Chinese name
- Traditional Chinese: 大辮子的誘惑
- Simplified Chinese: 大辫子的诱惑
- Literal meaning: The attraction of the big braid

Standard Mandarin
- Hanyu Pinyin: Dà Biànzi de Yòuhuò

Yue: Cantonese
- Jyutping: daai6 bin1 zi2 dik1 jau5 waak6

Portuguese name
- Portuguese: A Trança Feiticeira

= The Bewitching Braid (novel) =

1993 novel by Henrique de Senna Fernandes

The Bewitching Braid (A Trança Feiticeira) is a 1993 novel by Henrique de Senna Fernandes, of Macau. It was written originally in Portuguese and published by Fundação Oriente. The English translation of this novel was published by Hong Kong University Press in 2004, with translation by David Brookshaw. The Chinese translation, Dà Biànzi de Yòuhuò (大辮子的誘惑), translated by Yu Hui Yuan, was published by the Macau Cultural Affairs Bureau (澳門文化司署) in 1996.

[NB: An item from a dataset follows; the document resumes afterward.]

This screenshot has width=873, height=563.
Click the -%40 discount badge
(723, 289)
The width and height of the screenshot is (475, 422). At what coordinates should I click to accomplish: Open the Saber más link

The novel was adapted into a 1996 film, The Bewitching Braid.

According to Brookshaw, the novel was "politically correct" as the Handover of Macau was imminent. Brookshaw compared the plot to that of Escrava Isaura.

==Plot==
The novel is about a relationship between a Macanese man and a Chinese woman. The story is set in the 1930s.

Adozindo, the man, is of mixed Chinese, Dutch, and Portuguese heritage; according to Brooks, his education was geared towards commercial enterprise and "rudimentary". A-Leng, the woman, is of Chinese heritage.

The resolution in which the couple stays together and raises a family, according to Wang Chun, reflects Chinese culture and "especially show[s] a tendency towards a Chinese style of art appreciation."

==Release outside of Macau and Hong Kong==
The HKU Press English version is distributed in the United States by University of Chicago Press.

In Brazil, the novel is published by Gryphus.